Quote every line of text in the material below word for word, leaving out the pictures.

— start Records —

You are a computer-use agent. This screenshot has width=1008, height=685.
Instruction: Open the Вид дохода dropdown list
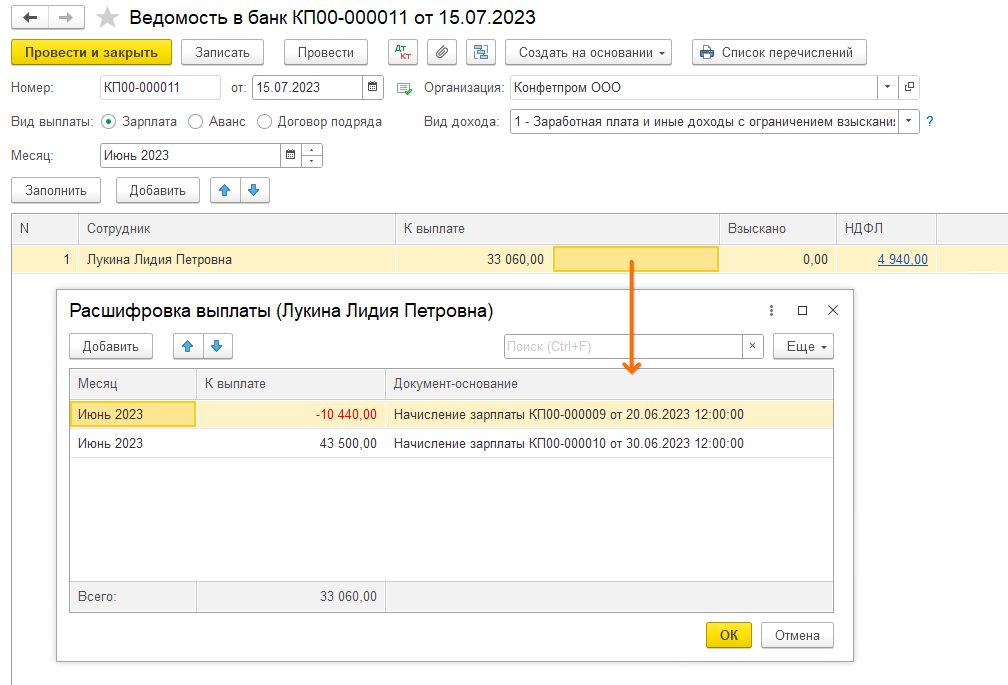pyautogui.click(x=908, y=121)
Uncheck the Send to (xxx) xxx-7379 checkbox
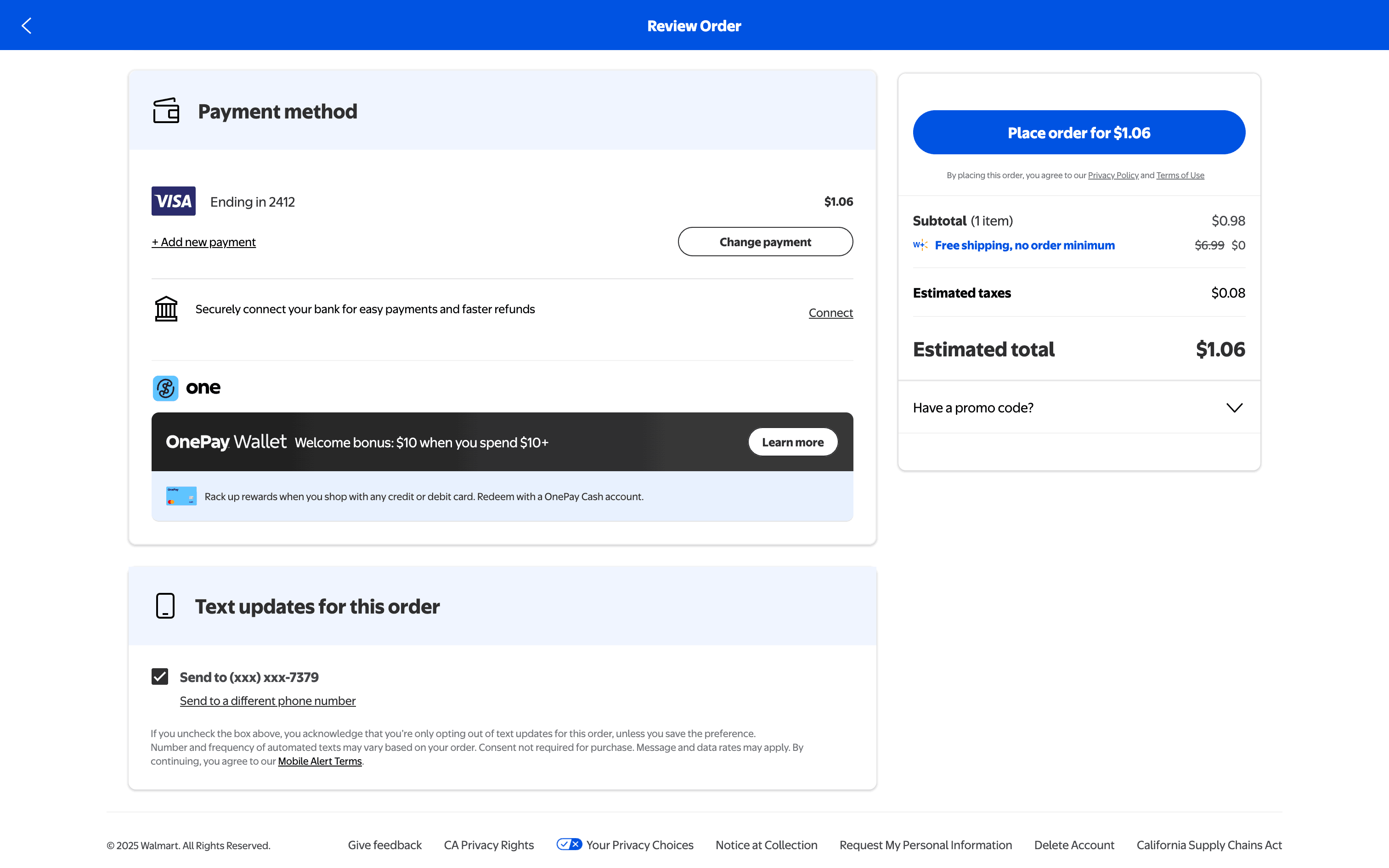 coord(160,676)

— end Records —

# [The output]
You are a computer-use agent. This screenshot has width=1008, height=685.
Instruction: Open the Вид дохода dropdown list
pyautogui.click(x=908, y=121)
Uncheck the Send to (xxx) xxx-7379 checkbox
 coord(160,676)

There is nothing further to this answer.